For high speed image sensors, a global shutter can be used to capture fast-moving objects. A global shutter typically enables all pixels in the image sensor to simultaneously capture the image. For slower moving objects, the more common rolling shutter is used. A rolling shutter normally captures the image in a sequence. For example, each row within a two-dimensional (“2D”) pixel array may be enabled sequentially, such that each pixel within a single row captures the image at the same time, but each row is enabled in a rolling sequence. As such, each row of pixels captures the image during a different image acquisition window.
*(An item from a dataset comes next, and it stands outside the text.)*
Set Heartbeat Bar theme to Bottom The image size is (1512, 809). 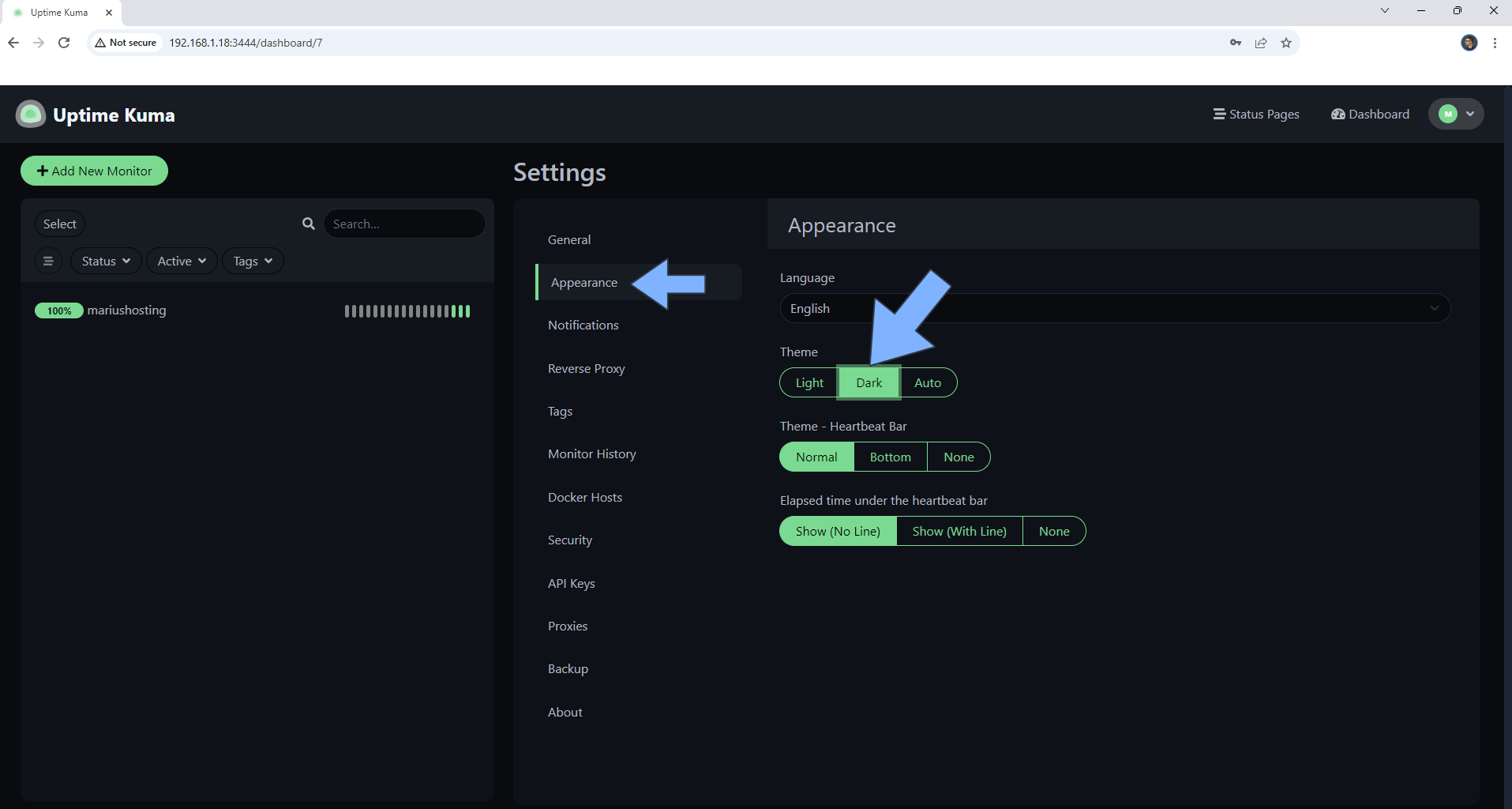coord(890,457)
For slow-moving objects the time differential between each row generates image distortion. For fast-moving objects, a rolling shutter causes a perceptible elongation distortion along the object's axis of movement.
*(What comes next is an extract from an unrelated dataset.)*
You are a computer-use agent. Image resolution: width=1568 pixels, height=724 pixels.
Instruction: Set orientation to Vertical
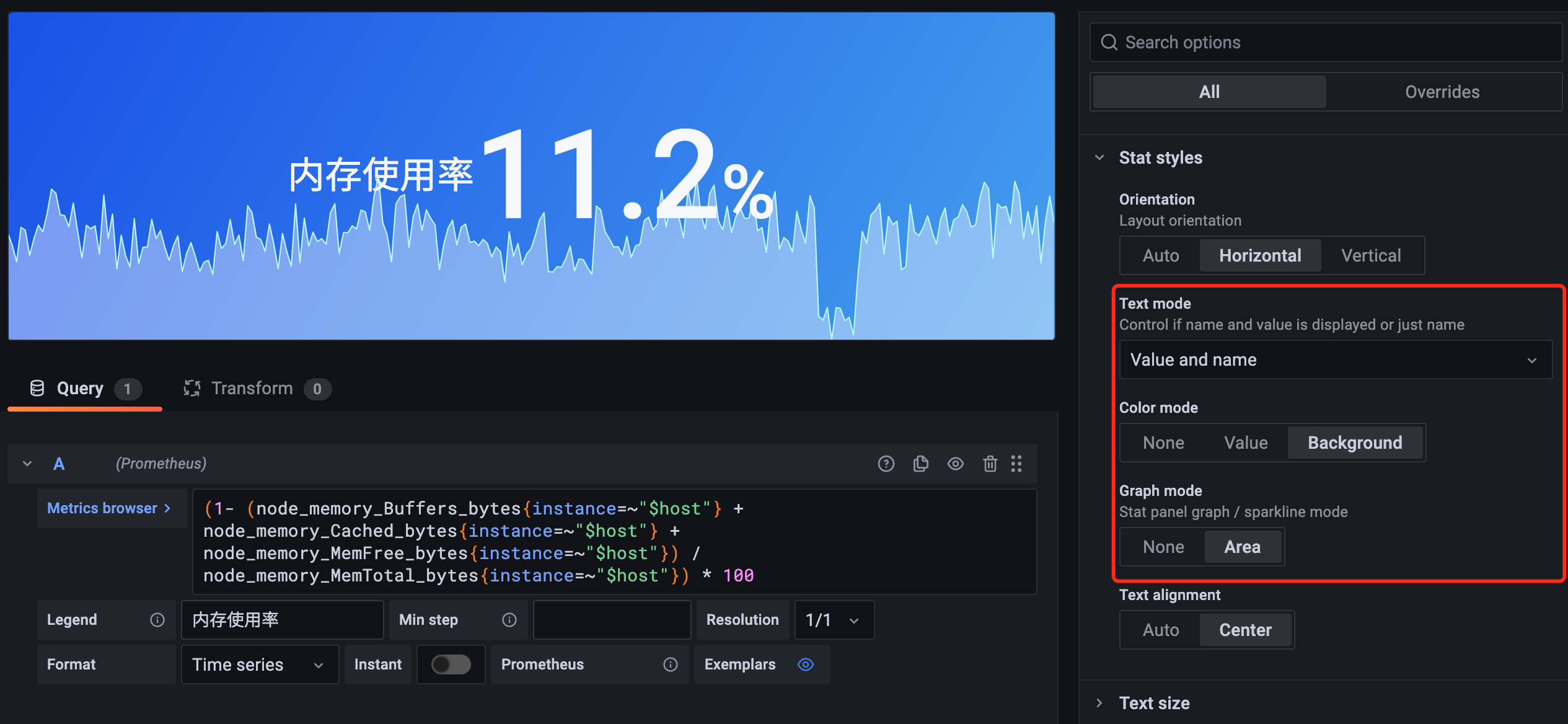(x=1370, y=255)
To implement a global shutter, storage capacitors or storage transistors can be used to temporarily store the image charge acquired by each pixel in the array while it awaits readout from the pixel array. When a global shutter is used, leakage current of the stored charge from a captured image increases because of the longer time periods in which the charge is held. Because the rows are read out sequentially, leakage for some rows can be greater than leakage for other rows. Accordingly, the leakage can cause the image to vary by rows with respect to displaying uniform colors. When using a storage transistor, the image charges are further corrupted by large leakage current from surface states beneath the gate of the storage transistor.
FIG. 1A illustrates a conventional complementary metal-oxide-semiconductor (“CMOS”) imaging pixel 100 with a global shutter. Imaging pixel 100 comprises a shutter transistor 110, photodiode 120, transfer transistor 130, storage transistor 140, output transistor 150, reset transistor 160, amplifier transistor 180, and row-select (RS) transistor 190.
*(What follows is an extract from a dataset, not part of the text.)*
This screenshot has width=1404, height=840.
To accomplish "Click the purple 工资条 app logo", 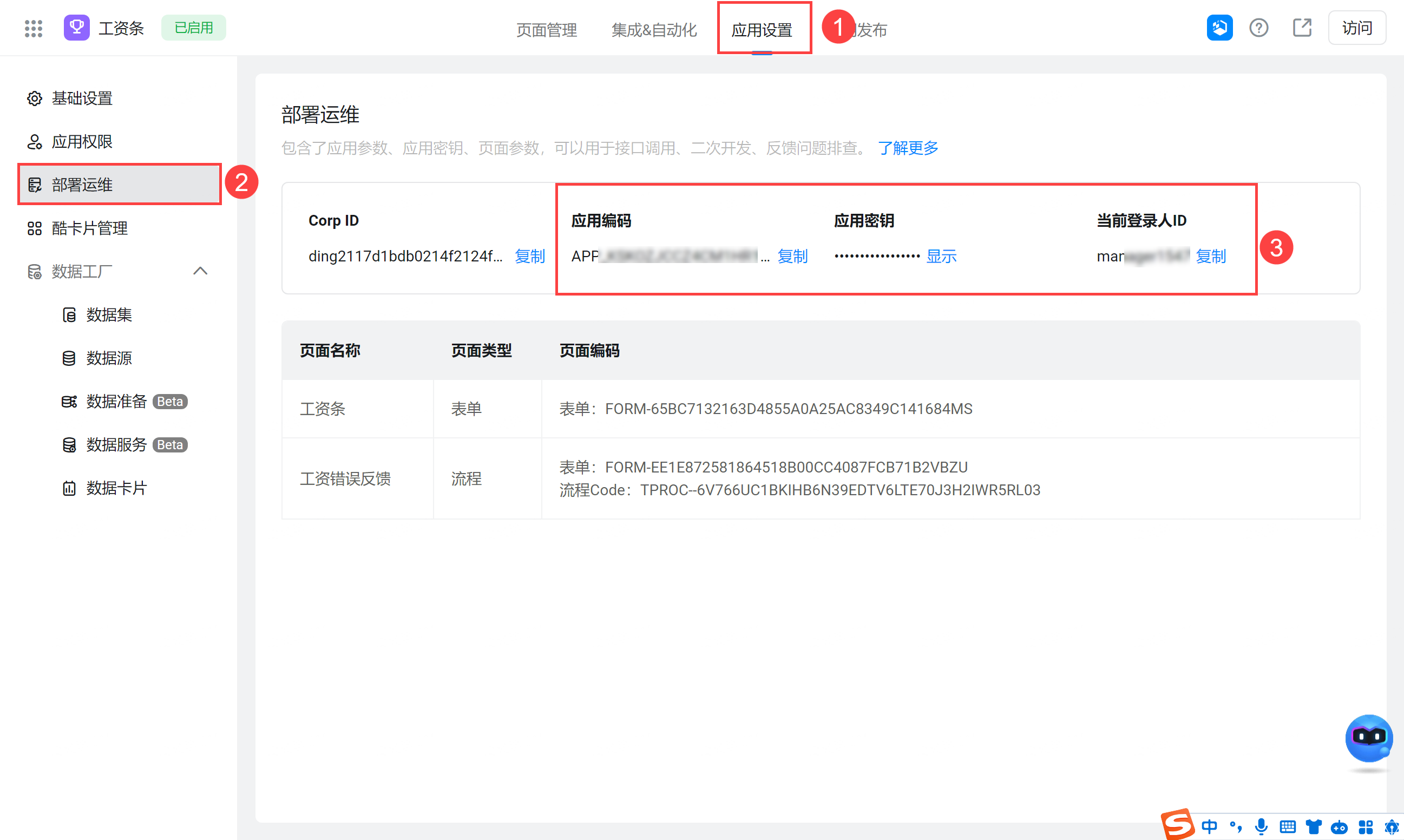I will (x=76, y=28).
FIG. 1B illustrates operation of imaging pixel 100. Shutter transistor 110 is deactivated with a global shutter signal to acquire an image signal or charge within photodiode 120. While the image charge is being acquired, imaging pixel 100 resets floating diffusion (FD) node by activating reset transistor 160 while shutter transistor 110 is disabled. Then, output transistor 150 is toggled on and off while storage transistor 140 remains deactivated. Reset transistor 160 is then disabled and storage transistor 140 enabled to prepare for image transfer from photodiode 120. Image transfer from photodiode 120 to storage transistor 140 is accomplished by activating transfer transistor 130 long enough to transfer all charge from photodiode 120. Transfer transistor 130 is once again deactivated in preparation for the next image acquisition window, while the current image charge is stored in storage transistor 140. The current image is then readout of each imaging pixel 100 in an array of imaging pixels line-by-line by appropriate assertion of row select transistor 190 and output transistor 150.
In imaging pixel 100, both transfer gate transistor 130 and shutter gate transistor 110 are connected to photodiode 120. Shutter gate transistor 110 typically has a device size that is similar to transfer gate transistor 130 in order to fully deplete (photo-voltaically generated) charges in photodiode 120. Additionally, transfer gate transistor 130 is normally wider than storage gate transistor 140 and larger than control gate transistor 150, reset transistor 160, amplifier 180, and row-select transistor 190 in order to fully deplete the photodiode 120. Thus, two large-size devices are normally provided for each conventional imaging pixel. Because two relatively large size devices are used for each imaging pixel, the photodiode area of each pixel is correspondingly smaller. The relatively smaller photodiode area reduces the fill factor of imaging pixel 100, which reduces the amount of pixel area that is sensitive to light and reduces low light performance.